Your task:
In the piece on cannabis and the media, reproduce word for word the part from "As black founders" up to and including "its purest form.".

Study text:
◇ ◇ ◇ ◇ ◇

Illustration by victoria_pineapple/Getty Images

It’s been eight months since WGBH featured part of Major Bloom’s story (Here’s Why Worcester County Is Dominating The State’s Burgeoning Cannabis Industry) to its network. Cannabis has a long history of using the media for stories of propaganda, which is why you have to search and dig deep into what is truth. How can a cannabis business take control of its destiny and company narrative? Well, we have social media, and during these times of social crisis, you’d like to believe that ethics is at an all-time high in journalism.

The internet and social media have afforded us visibility into companies’ corporate responsibilities. From the executive team, down to the lowest-paid individual within the organization, we all have social circles we live within. At the other end of the spectrum, there is TV, Film, and Documentary production to convey a message or brand story.

Marijuana propaganda is no stranger to TV, Film, and Documentary production. In the mid-1930s, the movie Reefer Madness, initially produced and financed by a Chruch group, later to be re-edited by an exploitation film producer, is one of the most legendary examples of propaganda. The film wrongly dramatized the use and effects of cannabis, targeting parents as an audience to make them and their kids aware of its dangers.

Nice try! The plan to scare parents in children into running away from cannabis backfired. Reefer Madness has motivated many activists to “stay woke” and work towards cannabis legalization using the dramatic film as an example of the misinformative years and ways of thinking which put us in this profoundly criminalized present-day society.

In that same light and energy today, social media posts or news coverage which paint the right picture will fall into its destiny, withstanding the test of time. An excellent cannabis narrative is present yet still hopeful and is taking the correct action towards positive change in the regulated industry.

As black founders and license holders, we are aware of our blessings. We yearn for information, truth, and knowledge because we are students of life. My partner and I are black entrepreneurship, black academia, black cannabis, and black culture in its purest form.

In our present-day, fake news is standard, while the media whitewashes acts of terror. The press and media are not to blame alone. They break the stories within our racist society, making many cannabis stories whitewashed by nature. It is harsh to say and conceive, but the government (state and local) is partly responsible for reeducating the public on marijuana, its disparities, and its true potential.

Before social media, companies communicated to the general public primarily through advertising and press releases. Today influential companies communicate through their awareness of social issues. Cannabis regulation is perceived as a public health issue from the patients’ perspective and the avoidance of adolescent use. Within the health of the public, we all have to be aware of the psychological damage of propaganda and fake news and take steps to repair our reality.

◇ ◇ ◇ ◇ ◇

Excerpted data:
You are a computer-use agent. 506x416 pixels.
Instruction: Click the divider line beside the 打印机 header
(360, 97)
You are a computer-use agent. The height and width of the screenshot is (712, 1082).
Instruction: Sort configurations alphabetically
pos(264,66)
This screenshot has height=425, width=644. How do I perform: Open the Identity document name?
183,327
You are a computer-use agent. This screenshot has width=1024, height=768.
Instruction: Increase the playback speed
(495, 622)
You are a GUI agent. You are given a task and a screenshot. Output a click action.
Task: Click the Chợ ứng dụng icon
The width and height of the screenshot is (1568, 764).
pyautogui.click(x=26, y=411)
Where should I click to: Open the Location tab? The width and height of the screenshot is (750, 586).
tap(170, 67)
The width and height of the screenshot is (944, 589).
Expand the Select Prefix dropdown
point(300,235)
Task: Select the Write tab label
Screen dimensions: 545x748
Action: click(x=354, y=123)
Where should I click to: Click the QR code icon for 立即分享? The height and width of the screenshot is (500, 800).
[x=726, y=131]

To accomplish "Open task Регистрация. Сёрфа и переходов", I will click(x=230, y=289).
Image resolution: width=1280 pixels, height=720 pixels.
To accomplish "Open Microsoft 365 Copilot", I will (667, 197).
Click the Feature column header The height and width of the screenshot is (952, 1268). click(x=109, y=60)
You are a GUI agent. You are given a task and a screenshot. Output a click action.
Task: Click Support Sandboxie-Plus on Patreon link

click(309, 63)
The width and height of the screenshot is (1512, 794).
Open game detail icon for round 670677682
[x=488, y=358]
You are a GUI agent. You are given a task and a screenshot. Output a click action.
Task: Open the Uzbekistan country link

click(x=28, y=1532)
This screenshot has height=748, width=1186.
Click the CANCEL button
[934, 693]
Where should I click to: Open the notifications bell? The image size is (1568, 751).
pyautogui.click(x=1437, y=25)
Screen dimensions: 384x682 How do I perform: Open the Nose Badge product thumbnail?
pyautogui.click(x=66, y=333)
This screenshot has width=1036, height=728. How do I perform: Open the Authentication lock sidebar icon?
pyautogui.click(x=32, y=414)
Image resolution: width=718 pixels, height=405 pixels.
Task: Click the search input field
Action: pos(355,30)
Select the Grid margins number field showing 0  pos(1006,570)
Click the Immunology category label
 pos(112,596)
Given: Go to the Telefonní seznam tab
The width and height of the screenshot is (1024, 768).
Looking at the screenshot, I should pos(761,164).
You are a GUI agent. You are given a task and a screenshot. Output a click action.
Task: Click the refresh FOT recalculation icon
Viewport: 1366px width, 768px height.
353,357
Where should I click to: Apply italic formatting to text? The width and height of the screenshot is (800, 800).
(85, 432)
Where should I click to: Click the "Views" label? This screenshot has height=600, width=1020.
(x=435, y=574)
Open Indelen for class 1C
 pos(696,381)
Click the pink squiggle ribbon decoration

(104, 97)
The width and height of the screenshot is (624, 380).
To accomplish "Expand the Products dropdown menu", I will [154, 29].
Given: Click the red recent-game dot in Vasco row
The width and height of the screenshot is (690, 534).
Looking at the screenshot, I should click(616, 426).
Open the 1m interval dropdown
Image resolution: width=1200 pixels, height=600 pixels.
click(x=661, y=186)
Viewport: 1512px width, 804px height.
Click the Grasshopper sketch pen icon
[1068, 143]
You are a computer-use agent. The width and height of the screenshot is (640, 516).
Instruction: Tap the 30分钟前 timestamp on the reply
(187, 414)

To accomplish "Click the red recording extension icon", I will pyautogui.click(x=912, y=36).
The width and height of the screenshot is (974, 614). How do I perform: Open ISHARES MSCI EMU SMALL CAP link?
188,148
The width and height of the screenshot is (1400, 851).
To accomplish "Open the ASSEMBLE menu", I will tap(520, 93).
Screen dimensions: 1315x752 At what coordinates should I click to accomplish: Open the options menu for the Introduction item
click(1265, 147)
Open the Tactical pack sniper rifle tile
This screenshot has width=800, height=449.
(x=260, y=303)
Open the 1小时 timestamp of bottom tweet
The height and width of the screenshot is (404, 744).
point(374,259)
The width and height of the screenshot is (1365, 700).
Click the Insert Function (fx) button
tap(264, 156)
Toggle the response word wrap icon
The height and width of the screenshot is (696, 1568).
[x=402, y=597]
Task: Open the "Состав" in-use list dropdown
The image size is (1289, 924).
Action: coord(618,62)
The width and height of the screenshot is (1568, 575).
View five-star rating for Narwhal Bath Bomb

◇ ◇ ◇ ◇ ◇

Answer for this exercise:
As black founders and license holders, we are aware of our blessings. We yearn for information, truth, and knowledge because we are students of life. My partner and I are black entrepreneurship, black academia, black cannabis, and black culture in its purest form.